Only 13 virtual asset trading platforms hold an SFC licence, a roster the regulator has spent two years trying to grow, not shrink. Passkey infrastructure, device-binding, real-time anomaly detection, and a compliance function willing to accept personal liability for authentication failures are not free, and they are considerably less free for a platform still building out its back office than for an incumbent like OSL Digital Securities or HashKey Exchange. The 12-month clock is not generous, it is a triage sort: firms that clear the bar keep their licence, firms that cannot afford the build face a choice between under-provisioning security controls their own executives are now personally on the hook for, or exiting. A regulation written to stop phishing losses will also, as a side effect nobody in the circular's text acknowledges, force smaller brokers and newer platforms to fund passkey infrastructure, device-binding, and real-time anomaly detection within the same 12 months, or exit. Every consolidation wave in a licensed industry looks like a safety measure right up until the smaller players are gone.
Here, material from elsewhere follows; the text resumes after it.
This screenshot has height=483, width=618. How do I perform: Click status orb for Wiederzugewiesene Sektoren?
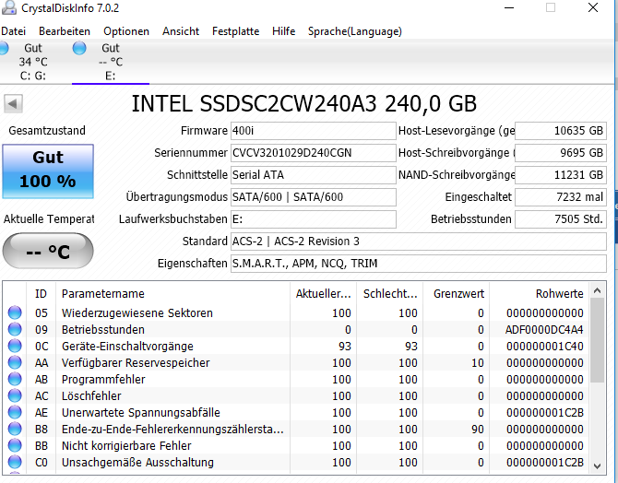point(15,313)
MAS's own Technology Risk Management consultation stays open until July 31 with no equivalent OTP clause yet on the table. If the 12-month cohort thins out, that will be evidence a licensed market of 13 can become a licensed market of nine or ten. At the 12-month mark, whether the 13 licensed platforms retained their licences, and how many client-loss cases were traced to inadequate authentication under the new rules, will be worth watching.